| Required work |
Starting with the first line of the data that follows, transcribe every line verbatim until the line containing "Given: Click Shyla Channel blue-haired avatar" has been transcribed.

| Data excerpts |
____________

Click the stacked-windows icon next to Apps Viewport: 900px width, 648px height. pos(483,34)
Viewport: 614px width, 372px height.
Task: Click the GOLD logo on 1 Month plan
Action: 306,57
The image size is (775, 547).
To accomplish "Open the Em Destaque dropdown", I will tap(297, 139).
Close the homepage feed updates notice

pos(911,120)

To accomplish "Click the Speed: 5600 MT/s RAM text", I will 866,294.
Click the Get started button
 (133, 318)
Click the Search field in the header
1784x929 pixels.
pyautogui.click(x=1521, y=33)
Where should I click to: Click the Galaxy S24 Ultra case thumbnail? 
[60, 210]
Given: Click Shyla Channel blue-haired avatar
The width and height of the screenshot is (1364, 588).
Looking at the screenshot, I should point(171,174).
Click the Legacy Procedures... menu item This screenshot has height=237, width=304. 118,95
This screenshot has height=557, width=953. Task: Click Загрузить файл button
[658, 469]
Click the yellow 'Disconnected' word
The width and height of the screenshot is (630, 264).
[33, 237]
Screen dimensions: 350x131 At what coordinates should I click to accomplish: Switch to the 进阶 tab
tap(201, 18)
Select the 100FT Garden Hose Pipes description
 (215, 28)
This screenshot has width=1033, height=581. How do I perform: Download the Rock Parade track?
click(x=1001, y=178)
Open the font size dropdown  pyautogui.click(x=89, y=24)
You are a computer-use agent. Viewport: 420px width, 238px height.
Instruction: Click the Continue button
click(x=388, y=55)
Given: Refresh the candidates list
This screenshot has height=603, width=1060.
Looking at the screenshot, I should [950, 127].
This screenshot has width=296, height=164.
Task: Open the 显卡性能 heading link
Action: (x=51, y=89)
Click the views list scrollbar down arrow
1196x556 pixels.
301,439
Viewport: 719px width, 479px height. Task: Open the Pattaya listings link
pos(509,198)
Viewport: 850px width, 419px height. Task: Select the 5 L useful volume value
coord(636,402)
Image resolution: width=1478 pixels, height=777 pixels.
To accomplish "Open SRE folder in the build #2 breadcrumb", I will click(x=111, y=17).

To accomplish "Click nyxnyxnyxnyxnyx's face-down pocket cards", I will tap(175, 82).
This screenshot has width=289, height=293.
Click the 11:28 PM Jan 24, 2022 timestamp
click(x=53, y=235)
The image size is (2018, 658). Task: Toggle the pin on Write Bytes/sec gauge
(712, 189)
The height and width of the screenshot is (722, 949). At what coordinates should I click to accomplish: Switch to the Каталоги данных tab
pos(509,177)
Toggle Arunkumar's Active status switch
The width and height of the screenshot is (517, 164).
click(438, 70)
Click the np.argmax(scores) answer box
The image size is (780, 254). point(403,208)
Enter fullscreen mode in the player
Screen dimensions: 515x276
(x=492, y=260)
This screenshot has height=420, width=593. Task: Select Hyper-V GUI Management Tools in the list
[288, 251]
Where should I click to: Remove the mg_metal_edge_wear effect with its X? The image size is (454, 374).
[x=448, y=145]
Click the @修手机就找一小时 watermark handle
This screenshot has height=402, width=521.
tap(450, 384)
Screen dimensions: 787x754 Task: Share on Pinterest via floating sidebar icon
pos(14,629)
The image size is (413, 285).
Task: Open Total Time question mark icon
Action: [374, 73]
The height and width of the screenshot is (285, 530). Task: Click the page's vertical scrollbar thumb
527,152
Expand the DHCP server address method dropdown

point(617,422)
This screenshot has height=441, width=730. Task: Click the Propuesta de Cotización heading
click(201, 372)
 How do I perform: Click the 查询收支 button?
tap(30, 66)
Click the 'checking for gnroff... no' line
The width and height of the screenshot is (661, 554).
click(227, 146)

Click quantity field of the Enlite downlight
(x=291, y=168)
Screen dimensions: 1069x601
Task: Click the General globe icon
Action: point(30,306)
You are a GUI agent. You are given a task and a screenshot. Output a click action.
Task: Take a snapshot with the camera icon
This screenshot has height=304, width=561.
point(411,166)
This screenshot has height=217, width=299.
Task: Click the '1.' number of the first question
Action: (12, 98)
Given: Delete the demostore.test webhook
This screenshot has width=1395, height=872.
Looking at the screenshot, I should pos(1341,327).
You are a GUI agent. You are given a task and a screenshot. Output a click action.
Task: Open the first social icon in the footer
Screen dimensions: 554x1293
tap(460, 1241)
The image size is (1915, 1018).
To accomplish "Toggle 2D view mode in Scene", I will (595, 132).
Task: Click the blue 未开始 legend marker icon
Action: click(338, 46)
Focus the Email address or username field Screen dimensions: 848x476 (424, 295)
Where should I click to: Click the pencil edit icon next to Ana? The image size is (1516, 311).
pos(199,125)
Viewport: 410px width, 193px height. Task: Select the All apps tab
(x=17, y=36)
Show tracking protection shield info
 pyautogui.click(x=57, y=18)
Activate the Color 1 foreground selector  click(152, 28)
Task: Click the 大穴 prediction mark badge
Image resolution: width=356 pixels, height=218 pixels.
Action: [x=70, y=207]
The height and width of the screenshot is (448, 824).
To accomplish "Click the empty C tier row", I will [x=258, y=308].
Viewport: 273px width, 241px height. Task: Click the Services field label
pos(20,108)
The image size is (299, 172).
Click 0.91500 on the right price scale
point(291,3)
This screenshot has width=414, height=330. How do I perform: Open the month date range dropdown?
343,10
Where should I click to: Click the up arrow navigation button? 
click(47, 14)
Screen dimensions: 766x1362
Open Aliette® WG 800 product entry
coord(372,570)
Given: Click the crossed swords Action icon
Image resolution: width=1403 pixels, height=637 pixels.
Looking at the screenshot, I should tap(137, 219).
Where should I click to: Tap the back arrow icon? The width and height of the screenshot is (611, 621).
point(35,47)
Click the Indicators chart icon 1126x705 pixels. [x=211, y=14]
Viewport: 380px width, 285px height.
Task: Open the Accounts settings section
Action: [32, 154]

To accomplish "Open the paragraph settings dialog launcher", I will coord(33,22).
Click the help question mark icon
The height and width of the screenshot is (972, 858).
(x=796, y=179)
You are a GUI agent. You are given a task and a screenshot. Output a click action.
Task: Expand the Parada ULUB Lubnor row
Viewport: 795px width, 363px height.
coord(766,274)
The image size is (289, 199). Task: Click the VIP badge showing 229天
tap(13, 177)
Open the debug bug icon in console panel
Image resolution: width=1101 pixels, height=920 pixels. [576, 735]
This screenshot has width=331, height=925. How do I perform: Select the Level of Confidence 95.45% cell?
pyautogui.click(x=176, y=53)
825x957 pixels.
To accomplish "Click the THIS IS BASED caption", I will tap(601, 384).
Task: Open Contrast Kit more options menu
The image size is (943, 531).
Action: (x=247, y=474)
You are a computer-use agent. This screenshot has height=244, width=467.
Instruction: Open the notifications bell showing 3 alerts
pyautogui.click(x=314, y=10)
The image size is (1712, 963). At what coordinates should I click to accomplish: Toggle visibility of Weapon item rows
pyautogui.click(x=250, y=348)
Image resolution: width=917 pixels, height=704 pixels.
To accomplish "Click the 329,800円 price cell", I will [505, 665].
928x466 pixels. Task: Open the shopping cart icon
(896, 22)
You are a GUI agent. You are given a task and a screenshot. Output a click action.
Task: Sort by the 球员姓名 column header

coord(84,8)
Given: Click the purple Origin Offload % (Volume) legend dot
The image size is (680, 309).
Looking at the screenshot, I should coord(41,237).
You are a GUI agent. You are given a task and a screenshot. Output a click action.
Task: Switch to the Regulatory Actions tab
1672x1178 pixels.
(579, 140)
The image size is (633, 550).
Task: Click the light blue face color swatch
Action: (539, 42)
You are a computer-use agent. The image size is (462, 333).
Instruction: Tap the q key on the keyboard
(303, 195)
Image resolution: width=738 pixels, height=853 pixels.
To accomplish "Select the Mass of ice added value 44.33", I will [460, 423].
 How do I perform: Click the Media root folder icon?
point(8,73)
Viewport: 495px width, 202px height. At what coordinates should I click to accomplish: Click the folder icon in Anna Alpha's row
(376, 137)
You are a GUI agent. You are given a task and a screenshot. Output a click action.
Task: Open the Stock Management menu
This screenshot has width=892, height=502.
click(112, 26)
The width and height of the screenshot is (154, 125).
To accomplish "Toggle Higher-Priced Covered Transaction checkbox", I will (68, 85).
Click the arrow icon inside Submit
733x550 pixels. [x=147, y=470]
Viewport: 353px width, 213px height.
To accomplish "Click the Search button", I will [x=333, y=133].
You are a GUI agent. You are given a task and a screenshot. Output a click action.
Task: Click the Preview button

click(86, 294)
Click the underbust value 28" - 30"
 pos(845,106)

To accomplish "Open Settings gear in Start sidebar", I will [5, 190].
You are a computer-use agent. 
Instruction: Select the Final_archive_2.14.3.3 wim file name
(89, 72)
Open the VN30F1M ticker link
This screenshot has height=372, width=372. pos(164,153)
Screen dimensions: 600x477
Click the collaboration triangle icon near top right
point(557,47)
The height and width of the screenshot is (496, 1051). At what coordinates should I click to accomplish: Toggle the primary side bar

____________

| Expected output |
Click the stacked-windows icon next to Apps Viewport: 900px width, 648px height. pos(483,34)
Viewport: 614px width, 372px height.
Task: Click the GOLD logo on 1 Month plan
Action: 306,57
The image size is (775, 547).
To accomplish "Open the Em Destaque dropdown", I will tap(297, 139).
Close the homepage feed updates notice

pos(911,120)

To accomplish "Click the Speed: 5600 MT/s RAM text", I will 866,294.
Click the Get started button
 (133, 318)
Click the Search field in the header
1784x929 pixels.
pyautogui.click(x=1521, y=33)
Where should I click to: Click the Galaxy S24 Ultra case thumbnail? 
[60, 210]
Given: Click Shyla Channel blue-haired avatar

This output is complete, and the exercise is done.